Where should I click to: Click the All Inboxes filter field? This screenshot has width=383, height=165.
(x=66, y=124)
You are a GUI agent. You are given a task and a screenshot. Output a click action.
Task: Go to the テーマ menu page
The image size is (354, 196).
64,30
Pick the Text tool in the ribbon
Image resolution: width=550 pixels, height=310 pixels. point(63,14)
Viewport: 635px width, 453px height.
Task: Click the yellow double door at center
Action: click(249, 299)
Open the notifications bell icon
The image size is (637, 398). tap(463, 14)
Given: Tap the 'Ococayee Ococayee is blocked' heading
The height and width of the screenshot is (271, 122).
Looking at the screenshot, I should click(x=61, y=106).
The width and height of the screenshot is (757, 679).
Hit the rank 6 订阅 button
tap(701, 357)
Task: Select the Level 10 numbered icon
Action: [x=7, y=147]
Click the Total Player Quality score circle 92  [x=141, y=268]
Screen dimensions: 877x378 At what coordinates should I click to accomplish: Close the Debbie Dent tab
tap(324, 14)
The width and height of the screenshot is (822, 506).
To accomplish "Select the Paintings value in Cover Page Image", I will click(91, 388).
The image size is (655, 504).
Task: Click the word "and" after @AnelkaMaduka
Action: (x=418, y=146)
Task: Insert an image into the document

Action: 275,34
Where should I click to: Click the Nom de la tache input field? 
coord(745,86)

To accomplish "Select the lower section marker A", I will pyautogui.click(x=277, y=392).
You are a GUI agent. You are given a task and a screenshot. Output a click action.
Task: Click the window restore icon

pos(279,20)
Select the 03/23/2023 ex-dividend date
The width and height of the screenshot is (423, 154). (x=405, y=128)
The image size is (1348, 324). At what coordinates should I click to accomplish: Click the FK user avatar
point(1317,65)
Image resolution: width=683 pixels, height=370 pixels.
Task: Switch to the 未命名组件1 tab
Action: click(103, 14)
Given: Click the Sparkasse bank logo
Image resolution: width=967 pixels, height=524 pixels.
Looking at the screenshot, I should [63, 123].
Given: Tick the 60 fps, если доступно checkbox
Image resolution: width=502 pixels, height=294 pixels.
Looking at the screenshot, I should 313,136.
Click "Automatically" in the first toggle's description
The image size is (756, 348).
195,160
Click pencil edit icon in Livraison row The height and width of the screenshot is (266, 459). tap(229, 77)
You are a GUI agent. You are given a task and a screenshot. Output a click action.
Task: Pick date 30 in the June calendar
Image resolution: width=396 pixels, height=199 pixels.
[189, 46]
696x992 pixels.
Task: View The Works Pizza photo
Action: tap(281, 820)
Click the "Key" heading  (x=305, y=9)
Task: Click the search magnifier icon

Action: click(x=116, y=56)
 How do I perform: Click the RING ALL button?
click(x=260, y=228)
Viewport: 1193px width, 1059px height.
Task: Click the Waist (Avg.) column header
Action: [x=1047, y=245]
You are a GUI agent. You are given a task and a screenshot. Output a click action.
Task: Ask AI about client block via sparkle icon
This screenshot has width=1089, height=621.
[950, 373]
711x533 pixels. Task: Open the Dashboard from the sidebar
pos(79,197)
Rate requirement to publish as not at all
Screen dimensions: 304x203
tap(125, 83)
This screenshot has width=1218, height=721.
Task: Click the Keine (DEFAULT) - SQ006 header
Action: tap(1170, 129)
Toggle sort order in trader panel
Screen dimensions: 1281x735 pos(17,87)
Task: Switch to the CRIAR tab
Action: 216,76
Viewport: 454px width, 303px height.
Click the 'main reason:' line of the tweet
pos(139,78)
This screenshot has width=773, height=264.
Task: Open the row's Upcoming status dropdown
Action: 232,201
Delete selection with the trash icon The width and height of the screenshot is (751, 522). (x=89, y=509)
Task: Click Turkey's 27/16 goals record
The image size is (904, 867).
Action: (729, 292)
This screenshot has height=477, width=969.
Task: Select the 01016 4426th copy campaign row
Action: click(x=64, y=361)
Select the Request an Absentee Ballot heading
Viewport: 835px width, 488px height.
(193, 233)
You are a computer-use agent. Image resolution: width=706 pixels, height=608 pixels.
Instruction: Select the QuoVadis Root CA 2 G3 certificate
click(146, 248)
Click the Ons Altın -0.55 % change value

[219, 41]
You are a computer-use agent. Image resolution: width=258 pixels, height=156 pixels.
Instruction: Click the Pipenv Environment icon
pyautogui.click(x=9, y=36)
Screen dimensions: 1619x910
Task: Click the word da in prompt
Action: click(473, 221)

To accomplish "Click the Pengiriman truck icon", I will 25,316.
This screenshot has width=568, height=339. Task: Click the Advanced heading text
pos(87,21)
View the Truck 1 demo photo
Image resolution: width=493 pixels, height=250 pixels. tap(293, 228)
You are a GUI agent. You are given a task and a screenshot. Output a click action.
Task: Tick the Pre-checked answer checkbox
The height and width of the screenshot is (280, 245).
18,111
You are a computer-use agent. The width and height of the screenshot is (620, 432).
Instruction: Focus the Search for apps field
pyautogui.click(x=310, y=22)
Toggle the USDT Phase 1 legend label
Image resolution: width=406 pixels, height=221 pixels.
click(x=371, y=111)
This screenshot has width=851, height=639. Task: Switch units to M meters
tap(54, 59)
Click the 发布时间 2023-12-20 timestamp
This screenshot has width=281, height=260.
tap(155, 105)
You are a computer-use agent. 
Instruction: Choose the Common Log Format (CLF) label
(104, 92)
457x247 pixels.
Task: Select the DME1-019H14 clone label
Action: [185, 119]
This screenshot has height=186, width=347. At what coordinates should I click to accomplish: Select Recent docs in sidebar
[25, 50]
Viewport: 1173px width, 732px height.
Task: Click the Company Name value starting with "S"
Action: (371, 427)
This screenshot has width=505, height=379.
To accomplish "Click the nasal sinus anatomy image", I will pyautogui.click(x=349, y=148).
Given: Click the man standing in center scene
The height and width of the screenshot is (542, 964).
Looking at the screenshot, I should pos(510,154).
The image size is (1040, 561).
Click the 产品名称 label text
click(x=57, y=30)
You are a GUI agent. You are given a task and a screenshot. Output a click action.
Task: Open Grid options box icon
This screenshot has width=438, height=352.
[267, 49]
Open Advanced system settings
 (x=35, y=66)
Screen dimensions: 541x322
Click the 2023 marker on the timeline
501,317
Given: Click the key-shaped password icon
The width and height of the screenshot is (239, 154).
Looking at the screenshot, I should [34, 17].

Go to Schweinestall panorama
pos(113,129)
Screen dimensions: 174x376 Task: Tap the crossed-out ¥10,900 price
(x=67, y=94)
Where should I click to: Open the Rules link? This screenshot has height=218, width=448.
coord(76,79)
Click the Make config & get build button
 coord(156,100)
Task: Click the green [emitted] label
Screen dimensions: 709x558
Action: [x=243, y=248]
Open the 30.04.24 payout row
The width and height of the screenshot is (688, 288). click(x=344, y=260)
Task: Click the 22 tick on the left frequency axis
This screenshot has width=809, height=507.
*-*-*
• **WHAT YOU NEED TO DO**: Write out the lines above again, swapping "Where should I click to" for "Where do I click to" wherever it occurs and leaving everything else unchanged.

• **RIGHT ANSWER**:
Where do I click to: Click the All Inboxes filter field? This screenshot has width=383, height=165.
(x=66, y=124)
You are a GUI agent. You are given a task and a screenshot. Output a click action.
Task: Go to the テーマ menu page
The image size is (354, 196).
64,30
Pick the Text tool in the ribbon
Image resolution: width=550 pixels, height=310 pixels. point(63,14)
Viewport: 635px width, 453px height.
Task: Click the yellow double door at center
Action: click(249, 299)
Open the notifications bell icon
The image size is (637, 398). tap(463, 14)
Given: Tap the 'Ococayee Ococayee is blocked' heading
The height and width of the screenshot is (271, 122).
Looking at the screenshot, I should click(x=61, y=106).
The width and height of the screenshot is (757, 679).
Hit the rank 6 订阅 button
tap(701, 357)
Task: Select the Level 10 numbered icon
Action: [x=7, y=147]
Click the Total Player Quality score circle 92  [x=141, y=268]
Screen dimensions: 877x378 At what coordinates should I click to accomplish: Close the Debbie Dent tab
tap(324, 14)
The width and height of the screenshot is (822, 506).
To accomplish "Select the Paintings value in Cover Page Image", I will click(91, 388).
The image size is (655, 504).
Task: Click the word "and" after @AnelkaMaduka
Action: (x=418, y=146)
Task: Insert an image into the document

Action: 275,34
Where do I click to: Click the Nom de la tache input field? 
coord(745,86)

To accomplish "Select the lower section marker A", I will pyautogui.click(x=277, y=392).
You are a GUI agent. You are given a task and a screenshot. Output a click action.
Task: Click the window restore icon

pos(279,20)
Select the 03/23/2023 ex-dividend date
The width and height of the screenshot is (423, 154). (x=405, y=128)
The image size is (1348, 324). At what coordinates should I click to accomplish: Click the FK user avatar
point(1317,65)
Image resolution: width=683 pixels, height=370 pixels.
Task: Switch to the 未命名组件1 tab
Action: click(103, 14)
Given: Click the Sparkasse bank logo
Image resolution: width=967 pixels, height=524 pixels.
Looking at the screenshot, I should [63, 123].
Given: Tick the 60 fps, если доступно checkbox
Image resolution: width=502 pixels, height=294 pixels.
Looking at the screenshot, I should 313,136.
Click "Automatically" in the first toggle's description
The image size is (756, 348).
195,160
Click pencil edit icon in Livraison row The height and width of the screenshot is (266, 459). tap(229, 77)
You are a GUI agent. You are given a task and a screenshot. Output a click action.
Task: Pick date 30 in the June calendar
Image resolution: width=396 pixels, height=199 pixels.
[189, 46]
696x992 pixels.
Task: View The Works Pizza photo
Action: tap(281, 820)
Click the "Key" heading  (x=305, y=9)
Task: Click the search magnifier icon

Action: click(x=116, y=56)
 How do I perform: Click the RING ALL button?
click(x=260, y=228)
Viewport: 1193px width, 1059px height.
Task: Click the Waist (Avg.) column header
Action: [x=1047, y=245]
You are a GUI agent. You are given a task and a screenshot. Output a click action.
Task: Ask AI about client block via sparkle icon
This screenshot has width=1089, height=621.
[950, 373]
711x533 pixels. Task: Open the Dashboard from the sidebar
pos(79,197)
Rate requirement to publish as not at all
Screen dimensions: 304x203
tap(125, 83)
This screenshot has width=1218, height=721.
Task: Click the Keine (DEFAULT) - SQ006 header
Action: tap(1170, 129)
Toggle sort order in trader panel
Screen dimensions: 1281x735 pos(17,87)
Task: Switch to the CRIAR tab
Action: 216,76
Viewport: 454px width, 303px height.
Click the 'main reason:' line of the tweet
pos(139,78)
This screenshot has width=773, height=264.
Task: Open the row's Upcoming status dropdown
Action: 232,201
Delete selection with the trash icon The width and height of the screenshot is (751, 522). (x=89, y=509)
Task: Click Turkey's 27/16 goals record
The image size is (904, 867).
Action: (729, 292)
This screenshot has height=477, width=969.
Task: Select the 01016 4426th copy campaign row
Action: click(x=64, y=361)
Select the Request an Absentee Ballot heading
Viewport: 835px width, 488px height.
(193, 233)
You are a computer-use agent. Image resolution: width=706 pixels, height=608 pixels.
Instruction: Select the QuoVadis Root CA 2 G3 certificate
click(146, 248)
Click the Ons Altın -0.55 % change value

[219, 41]
You are a computer-use agent. Image resolution: width=258 pixels, height=156 pixels.
Instruction: Click the Pipenv Environment icon
pyautogui.click(x=9, y=36)
Screen dimensions: 1619x910
Task: Click the word da in prompt
Action: click(473, 221)

To accomplish "Click the Pengiriman truck icon", I will 25,316.
This screenshot has width=568, height=339. Task: Click the Advanced heading text
pos(87,21)
View the Truck 1 demo photo
Image resolution: width=493 pixels, height=250 pixels. tap(293, 228)
You are a GUI agent. You are given a task and a screenshot. Output a click action.
Task: Tick the Pre-checked answer checkbox
The height and width of the screenshot is (280, 245).
18,111
You are a computer-use agent. The width and height of the screenshot is (620, 432).
Instruction: Focus the Search for apps field
pyautogui.click(x=310, y=22)
Toggle the USDT Phase 1 legend label
Image resolution: width=406 pixels, height=221 pixels.
click(x=371, y=111)
This screenshot has width=851, height=639. Task: Switch units to M meters
tap(54, 59)
Click the 发布时间 2023-12-20 timestamp
This screenshot has width=281, height=260.
tap(155, 105)
You are a computer-use agent. 
Instruction: Choose the Common Log Format (CLF) label
(104, 92)
457x247 pixels.
Task: Select the DME1-019H14 clone label
Action: [185, 119]
This screenshot has height=186, width=347. At what coordinates should I click to accomplish: Select Recent docs in sidebar
[25, 50]
Viewport: 1173px width, 732px height.
Task: Click the Company Name value starting with "S"
Action: (371, 427)
This screenshot has width=505, height=379.
To accomplish "Click the nasal sinus anatomy image", I will pyautogui.click(x=349, y=148).
Given: Click the man standing in center scene
The height and width of the screenshot is (542, 964).
Looking at the screenshot, I should pos(510,154).
The image size is (1040, 561).
Click the 产品名称 label text
click(x=57, y=30)
You are a GUI agent. You are given a task and a screenshot. Output a click action.
Task: Open Grid options box icon
This screenshot has width=438, height=352.
[267, 49]
Open Advanced system settings
 (x=35, y=66)
Screen dimensions: 541x322
Click the 2023 marker on the timeline
501,317
Given: Click the key-shaped password icon
The width and height of the screenshot is (239, 154).
Looking at the screenshot, I should [34, 17].

Go to Schweinestall panorama
pos(113,129)
Screen dimensions: 174x376 Task: Tap the crossed-out ¥10,900 price
(x=67, y=94)
Where do I click to: Open the Rules link? This screenshot has height=218, width=448.
coord(76,79)
Click the Make config & get build button
 coord(156,100)
Task: Click the green [emitted] label
Screen dimensions: 709x558
Action: [x=243, y=248]
Open the 30.04.24 payout row
The width and height of the screenshot is (688, 288). click(x=344, y=260)
Task: Click the 22 tick on the left frequency axis
This screenshot has width=809, height=507.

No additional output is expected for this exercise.